The missing index suggestion in green shown in the actual execution plan is very helpful. However, the second image showing the missing index DMV/DMF results is misleading. What the query is suggesting is to create an index on City and then another index on City and AddressLine1. This is what is referred to as an overlapping index.
Down to it with the Tip
The missing index query using the DMVs and DMF we have shown is great but as discussed, may produce results that will require analysis on the reviewers’ part. In the example covered, the best course would be to create one index covering both query’s requirements. (While also placing in the covering aspects of the select statement.)

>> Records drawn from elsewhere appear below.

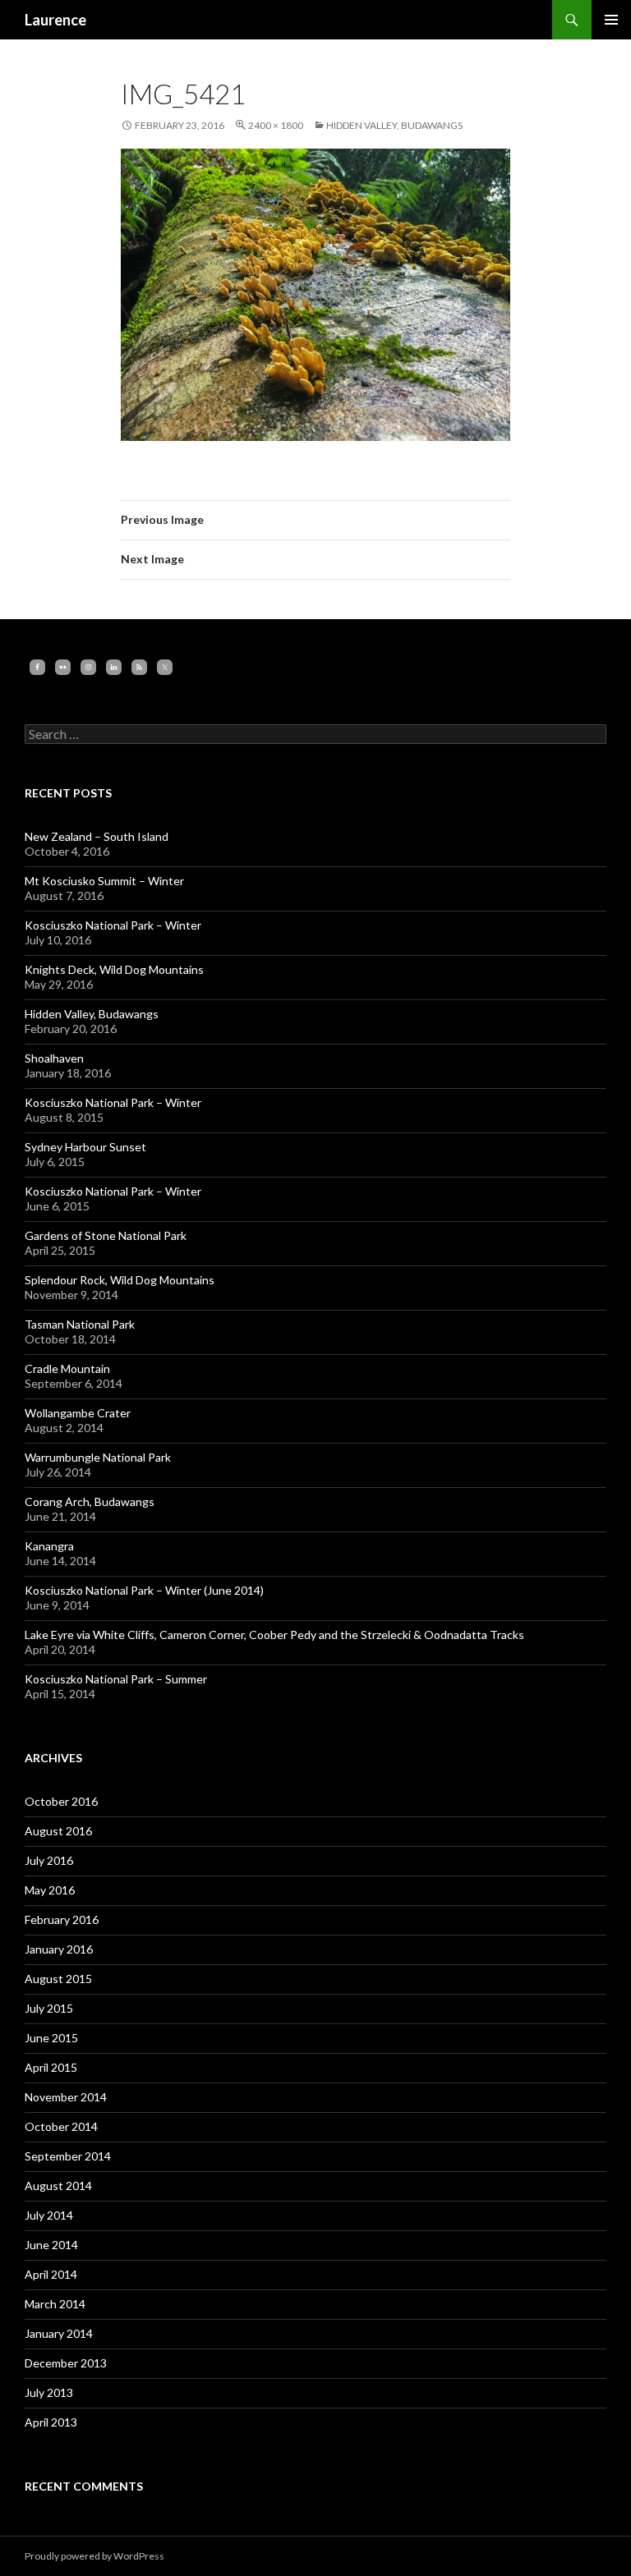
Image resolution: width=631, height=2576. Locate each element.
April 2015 (51, 2067)
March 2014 (55, 2304)
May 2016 (50, 1890)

CREATE INDEX IDX_CITY_ADDY1_ASC ON Person.Address (City,AddressLine1) INCLUDE (AddressLine2) WITH DROP_EXISTING GO
The results of both queries will now perform Index Seek operations off the IDX_CITY_ADDY1_ASC index.
Creating overlapping or duplicate indexes has a large negative impact on performance during INSERT, UPDATE and DELETE transactions. During maintenance tasks such as fragmentation management, long runtimes due to unwanted indexes can also cause problems that should be avoided. Optimizing any query is important. Optimizing the use and creation of indexes themselves is just as important.